The boys went back to their unfinished breakfast and ate heartily, as they had often done while men all around them were forming in line of battle and shells were bursting over their heads. But still Rodney was anxious, for the coming contest might bring great loss to his father. There were many bales of cotton concealed within a circle of a few miles of the place where he was sitting; both sides had proclaimed it contraband of war, and it seemed impossible that a line of battle could go far in any direction without discovering some of it; and the destruction of part would lead to the destruction of the whole, for some of those who lost, Mr. Randolph for instance, would be mean enough to point out the hiding-place of the rest. This reflection troubled Rodney, but before he sat down to another meal he had something besides cotton to think about. The scouts of the opposing armies came together down the road, out of sight, but within plain hearing of the two boys, who ran to the bars and listened to the sounds of the conflict. They heard the sharp, quick reports of the carbines, and the cheers and yells of the combatants; and when the yells became fainter and at last died away altogether, and the cheers grew in volume until they became one continuous cheer, they looked at each other with the same startling question in their eyes.
"That's the first encounter, and we're whipped," said Dick. "Now if the victorious Yanks come back this way—then what?"
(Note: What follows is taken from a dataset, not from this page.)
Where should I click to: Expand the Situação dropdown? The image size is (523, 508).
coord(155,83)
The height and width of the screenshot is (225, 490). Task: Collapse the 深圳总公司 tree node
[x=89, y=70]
"Our discharges and passes and permits will be of no more use than so much blank paper," answered Rodney. "They'll say that if we haven't given information of some sort to the enemy already, we will do it the first chance we get, and so we'd better trot right along with them to Baton Rouge."
"That's what I am afraid of. I don't want to go to Baton Rouge."
"Neither do I; and so I am going to do as other and better men have done under similar circumstances."
"Afoot or on horseback?" inquired Dick, who knew that his friend had resolved to take to the woods.
"On horseback, to save our animals from being stolen, and to give color to the story that we have gone to town," replied Rodney. "Come on, for there's no telling how soon the Yanks may come down the road at a gallop."
While one started for the stable yard, the other ran in to tell his black housekeeper that he was going to ride toward Mooreville, where he would remain until the Federals had left the country. Yes, there had been a sharp skirmish down there in the woods, he said in reply to the woman's anxious inquiries, the Confederates had been driven from the field, and he and Dick thought it best to get out of sight for awhile.
"The Federals may not come back this way," added Rodney, "but if they do, tell the truth and don't try to pass me off for a Union man. They know as well as you do that I have served my time in the Confederate army, and there's nothing to gain by telling a different story. If anyone asks for me, you can say that I have ridden toward Mooreville."